Printed from acutecaretesting.org
July 2011
Anemia treatment in CKD
Summarized from Teehan G, Benz R. An update on the controversies in anemia management in chronic kidney disease: lessons learned and lost. Anemia 2011, Article ID 623673, 5 pages - an open-access article available at: www.hindawi.com/journals/ane/2011/623673/
Anemia, which is defined as hemoglobin (Hb) concentration <13 g/dL for men and <12 g/dL for women, is a common feature of chronic kidney disease (CKD). The more severe the CKD, the greater is the risk of anemia, so that up to two thirds of patients with end-stage kidney disease are anemic.
The kidneys are essential to the regulation of red-cell production and thereby maintenance of normal Hb concentration because the hormone erythropoietin, which regulates red-cell production, is synthesized in the kidneys. The usually normochromic, normocytic anemia associated with CKD is the result of erythropoietin deficiency.
Since the 1980s synthetic erythropoietin preparations, now collectively called Erythropoietin Stimulating Agents (ESA), have been prescribed to correct anemia in patients with CKD. By many measures, this anemia correction leads to improved quality of life for patients with CKD.

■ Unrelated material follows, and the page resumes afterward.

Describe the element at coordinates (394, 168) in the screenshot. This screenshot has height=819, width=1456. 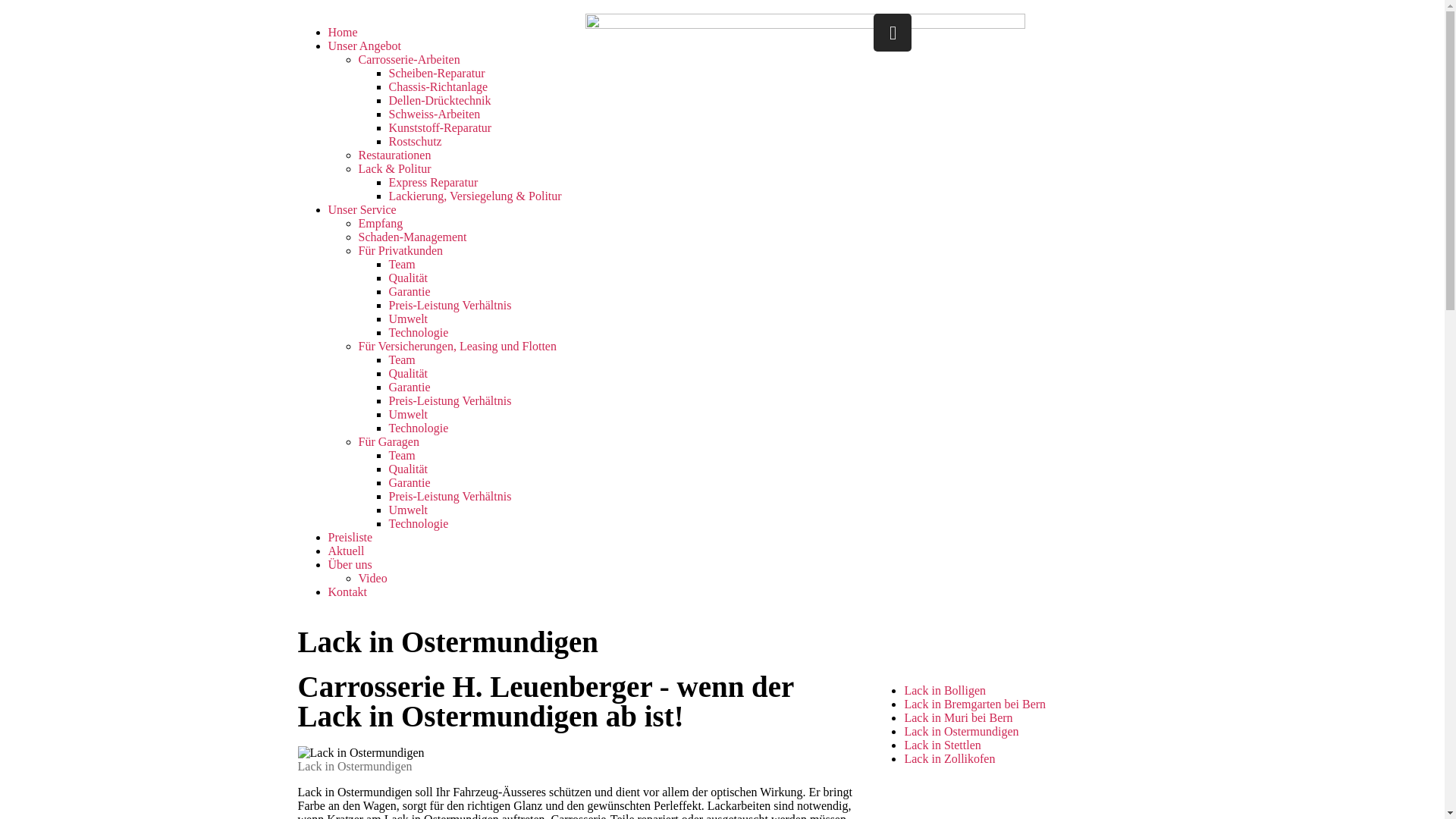
I see `'Lack & Politur'` at that location.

The use of ESA also avoids the necessity for blood transfusion and its associated risks. Despite these positive effects, use of ESA is not without controversy. In a recently published review article the authors explain the controversy and discuss the evidence base that informs the medical communities’ current more cautious approach to prescribing ESA for patients with CKD.
The controversy, which arose out of concern that ESAs may increase the risk of cardiovascular disease (hypertension stroke, myocardial infarction, etc.) and possibly speed cancer progression, hinges on the degree to which anemia should be corrected. Should patients be treated to a normal Hb target (around 13 g/dL) or is a lesser target (around 11 g/dL) safer in terms of cardiovascular risk?
Description and discussion of three recently reported randomized controlled clinical trials of ESA, designed to specifically address this question, is the major focus of the article.
The authors conclude that data from these trials suggests the target Hb should be no higher than 10-12 g/dL. The increased ESA use that would be required to achieve a higher, normal Hb in CKD patients could result in life-threatening cardiovascular disease for a largely unpredictable minority.